Mickie if you had said all of that about the hitting etc in your first post then people could have advised you differently from the start.....

I'm going to leave this thread now.

mickie2011uk · 18/07/2011 11:57

all i wanted 2 no is if he he could stop me use the ones going in 2 the whole story i felt like i had 2 defend myself !!!

OP posts:
PiousPrat · 18/07/2011 12:04

Custody, contact and the like aren't cut and dried. Every situation is different which is why people were asking for details. It isn't to be nosy or judge, it is to establish what is the best advice to give you and also so that people can make suggestions about things you may not have thought of yourself.

You have been offered overhwelmingly supportive advice and you have been rude, defensive and snippy in return. If people are now being shirt with you, I suggest you look to your own behaviour as to why that may be.

It may also help if you fully type out all the words in your post, as many people here simply don't do text speak, so with the best will in the world will misunderstand your posts because they are hard to read and decipher.

mickie2011uk · 18/07/2011 12:17

hang on a minute someone has already said this to me is there any need for you to repeat it ???? i understood a page ago why they asked them questions and as i explained know one said me oh well a judge might ask you this so you need to sort your defence out , they just fired the questions at me and if cant understand my posts dont comment

OP posts:
mickie2011uk · 18/07/2011 12:18

because you obviously wouldn't no what your commenting about and were's the lodgic in that ?

OP posts:
cestlavielife · 18/07/2011 12:37

when you go to court for family/children matters there is a box to tick which asks "is there domestic violence".

domestic violence changes things.

it also changes things from homelesssness /housing perspective.

did you report him hitting you and do you have a police crime reference number?

mickie2011uk · 18/07/2011 12:47

no i never reported him for doing it x

OP posts:
vickihatton · 18/07/2011 15:49

My partner got a prohibated steps order from the court in a day when his ex partner threatend to move to spain. He got that through legal aid when he was between jobs.

cestlavielife · 18/07/2011 16:23

it is a bit difficult to bring up domestic abuse/violence if you havent reproted it - if anything does happen in future be sure to report to police straight away.

STIDW · 18/07/2011 16:41

Whoa... hold on a minute, there is a big difference from moving within the UK to relocating abroad. The courts have made it quite clear that usually it would be inappropriate to prevent the parent with majority of care of a child from moving within the Uk. The exceptions are when the proposed move is to somewhere inaccessible or the motivation for the move is deemed purely to frustrate contact.

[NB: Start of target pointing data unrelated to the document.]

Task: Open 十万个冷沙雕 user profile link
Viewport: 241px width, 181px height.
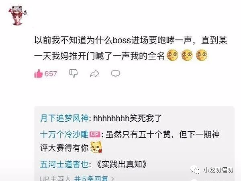Action: [64, 135]
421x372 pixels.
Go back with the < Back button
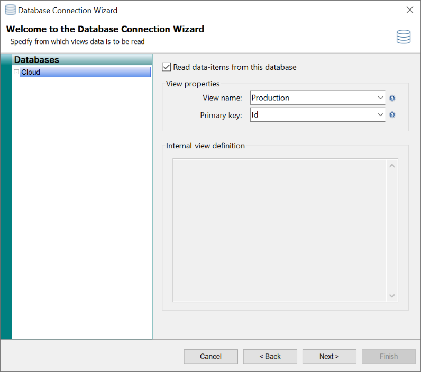click(x=270, y=356)
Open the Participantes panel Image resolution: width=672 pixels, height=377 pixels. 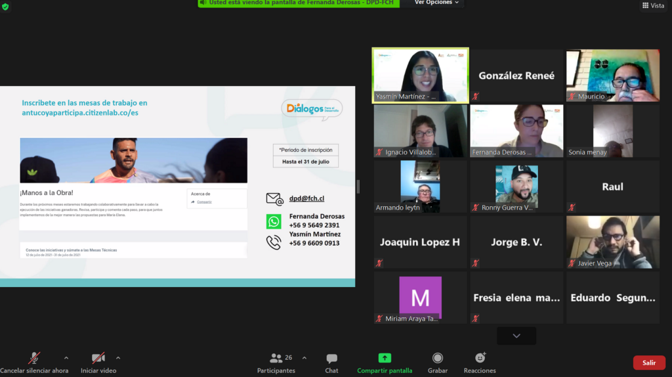[276, 363]
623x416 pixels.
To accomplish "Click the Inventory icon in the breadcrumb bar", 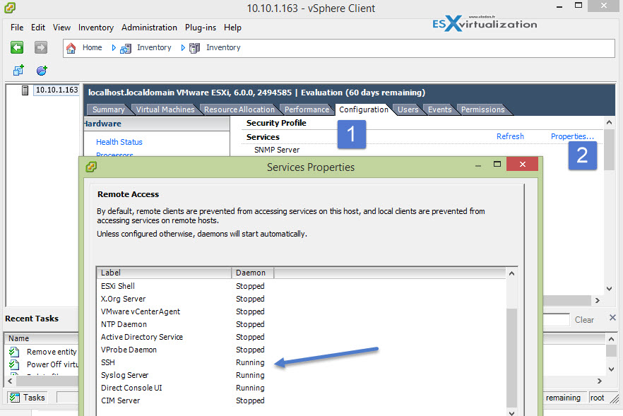I will tap(125, 47).
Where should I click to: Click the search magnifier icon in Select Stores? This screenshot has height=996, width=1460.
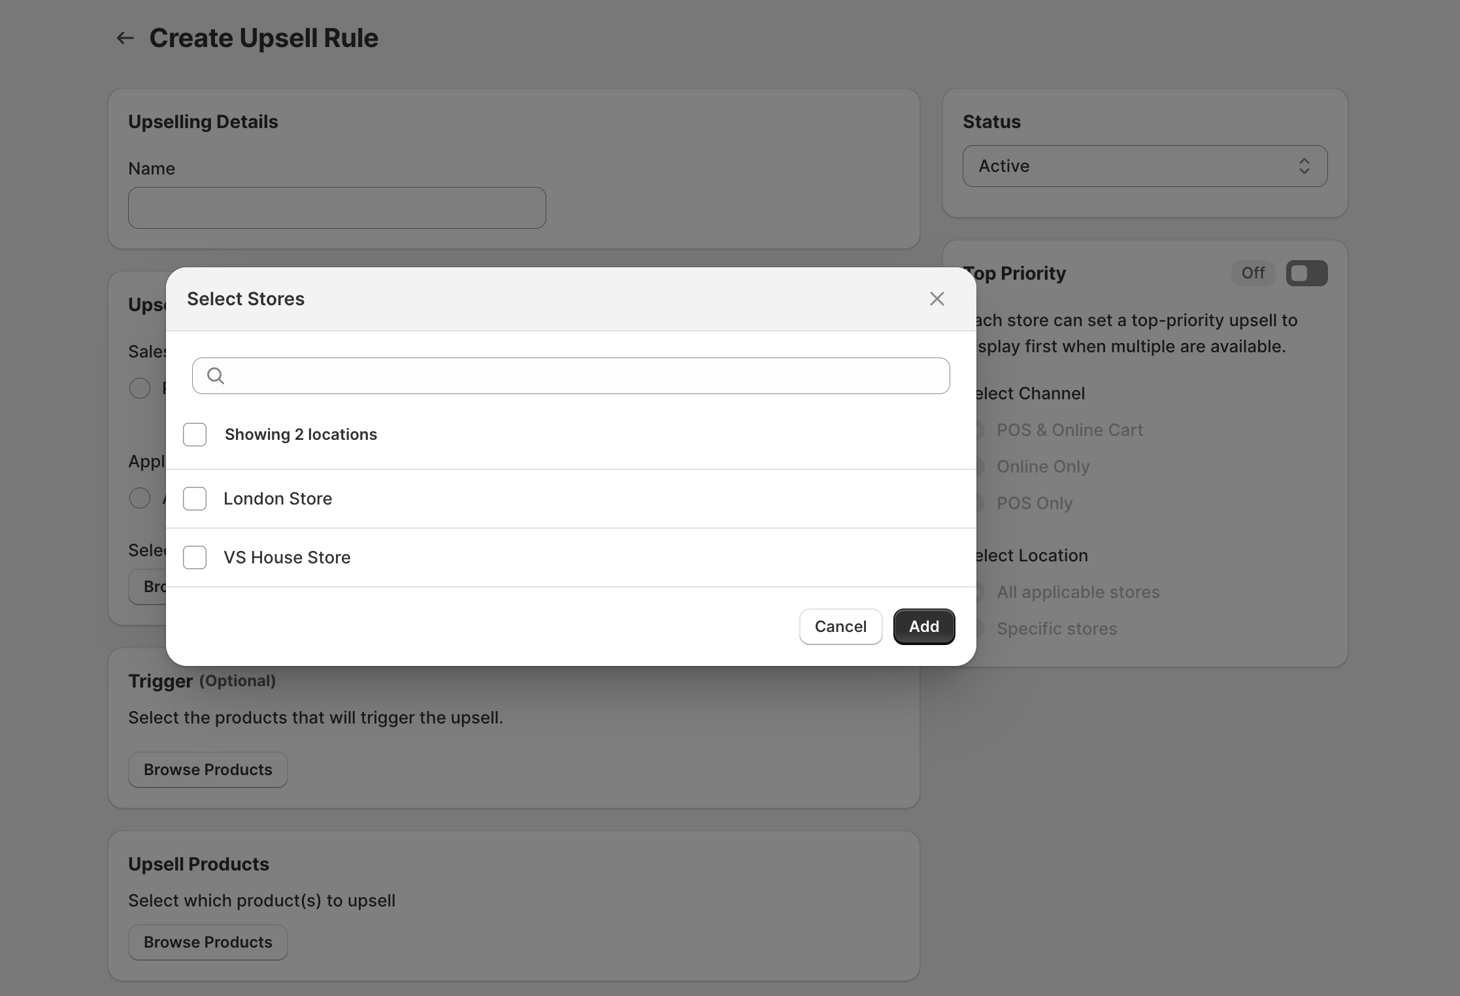214,375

As long as there are realistic and practical arrangements for education, employment, housing, schooling, finances, contact and travel an application to prevent the move is unlikely to be successful. The courts also consider the motivation of the parent objecting to relocating and whether that is out of a desire to control the parent rather than for the benefit of children.

OP, you need to consider how realistic and stable your plans are for the children.